**PROBLEM DETAILS:**
In the devotional reflection, who does the circle include besides the disciples who follow Jesus day to day?
──────── ARTICLE ────────
What circumstances do you face? Are you suffering? Cheerful? Sick? What does God call you to do? What is your role in Christian community? Do you have a community in which you can dare to be vulnerable? Are you part of a Christian team?
“…because he was not following us.” Because this man was not doing things the way the disciples were doing them, they were quick to want to exclude him from the circle of Christ. “Because he was not following us.” Because the man was not part of the inner circle, He clearly did not belong at all, is what the disciples thought. Jesus reminds them that the circle includes more than just the disciples who live in His proximity, following Him day to day. The circle includes any who call on the name of Jesus for help. There is unity in diversity. If everyone were the same, the seasoning would become bland and lose its power to season. By enlarging the circle, the whole Kingdom of God emerges.
How often do we want to exclude those who don’t follow Jesus exactly as we do? Jesus would counsel us to cut off those parts of ourselves that want to draw people out of His circle. Maybe we need to settle down and accept a little fiery, prickly saltiness in our midst. Such acceptance is perhaps uncomfortable but could lead to peace. Fiery, prickly saltiness CAN coexist with peace.
Who prickles you that you would like to put out of your own circle? Can you resist the temptation to do so?
O God, you declare your almighty power chiefly in showing mercy and pity: Grant us the fullness of your grace, that we, running to obtain your promises, may become partakers of your heavenly treasure; through Jesus Christ our Lord, who lives and reigns with you and the Holy Spirit, one God, for ever and ever. Amen.
──────── EXTRACTED MATERIAL ────────
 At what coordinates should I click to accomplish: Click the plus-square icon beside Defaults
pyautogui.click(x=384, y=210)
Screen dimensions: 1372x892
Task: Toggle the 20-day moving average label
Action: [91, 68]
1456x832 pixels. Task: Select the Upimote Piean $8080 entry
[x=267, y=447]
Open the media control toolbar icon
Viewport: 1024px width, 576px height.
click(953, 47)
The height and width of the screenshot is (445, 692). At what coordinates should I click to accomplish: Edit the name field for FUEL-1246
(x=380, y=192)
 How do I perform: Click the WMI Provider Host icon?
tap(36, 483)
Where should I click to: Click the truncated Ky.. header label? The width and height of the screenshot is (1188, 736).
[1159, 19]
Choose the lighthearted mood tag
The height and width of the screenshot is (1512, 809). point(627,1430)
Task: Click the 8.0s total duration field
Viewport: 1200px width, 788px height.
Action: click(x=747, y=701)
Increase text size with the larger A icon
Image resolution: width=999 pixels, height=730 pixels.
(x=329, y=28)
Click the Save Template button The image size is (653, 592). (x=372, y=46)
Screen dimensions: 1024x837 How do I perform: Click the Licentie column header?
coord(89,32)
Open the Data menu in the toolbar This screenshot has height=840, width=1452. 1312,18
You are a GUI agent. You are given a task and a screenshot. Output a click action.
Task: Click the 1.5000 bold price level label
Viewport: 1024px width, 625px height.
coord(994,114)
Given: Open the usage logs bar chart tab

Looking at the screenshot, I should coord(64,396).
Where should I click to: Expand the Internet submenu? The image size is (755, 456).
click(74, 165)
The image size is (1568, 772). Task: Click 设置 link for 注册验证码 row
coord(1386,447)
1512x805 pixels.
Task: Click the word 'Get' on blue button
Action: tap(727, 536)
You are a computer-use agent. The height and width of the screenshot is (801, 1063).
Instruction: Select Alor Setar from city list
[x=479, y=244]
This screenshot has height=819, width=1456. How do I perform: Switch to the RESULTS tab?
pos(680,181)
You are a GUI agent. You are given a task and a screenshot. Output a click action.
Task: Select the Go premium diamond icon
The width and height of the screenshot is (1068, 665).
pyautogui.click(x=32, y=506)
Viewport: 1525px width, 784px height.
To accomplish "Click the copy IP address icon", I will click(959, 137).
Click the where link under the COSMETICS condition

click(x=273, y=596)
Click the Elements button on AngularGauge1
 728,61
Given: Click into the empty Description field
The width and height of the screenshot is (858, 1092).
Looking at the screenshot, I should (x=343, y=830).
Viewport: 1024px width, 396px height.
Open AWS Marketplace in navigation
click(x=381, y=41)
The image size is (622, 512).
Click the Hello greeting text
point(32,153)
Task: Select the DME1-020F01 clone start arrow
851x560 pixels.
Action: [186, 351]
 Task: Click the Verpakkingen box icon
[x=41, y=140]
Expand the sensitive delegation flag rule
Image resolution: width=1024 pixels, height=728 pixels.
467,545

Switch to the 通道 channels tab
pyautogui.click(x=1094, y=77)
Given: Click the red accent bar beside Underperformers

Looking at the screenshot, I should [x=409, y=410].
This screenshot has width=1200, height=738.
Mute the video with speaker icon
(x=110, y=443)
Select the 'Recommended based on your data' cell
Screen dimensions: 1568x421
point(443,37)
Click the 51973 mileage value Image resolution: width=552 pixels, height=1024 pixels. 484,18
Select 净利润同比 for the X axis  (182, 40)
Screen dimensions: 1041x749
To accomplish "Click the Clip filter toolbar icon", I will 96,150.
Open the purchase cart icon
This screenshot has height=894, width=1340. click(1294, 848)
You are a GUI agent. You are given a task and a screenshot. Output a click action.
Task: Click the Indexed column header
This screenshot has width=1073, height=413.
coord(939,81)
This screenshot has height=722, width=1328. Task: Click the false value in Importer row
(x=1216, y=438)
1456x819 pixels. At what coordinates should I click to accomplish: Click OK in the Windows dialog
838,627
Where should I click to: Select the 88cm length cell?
────────
**FULL SOLUTION:**
Any who call on the name of Jesus for help.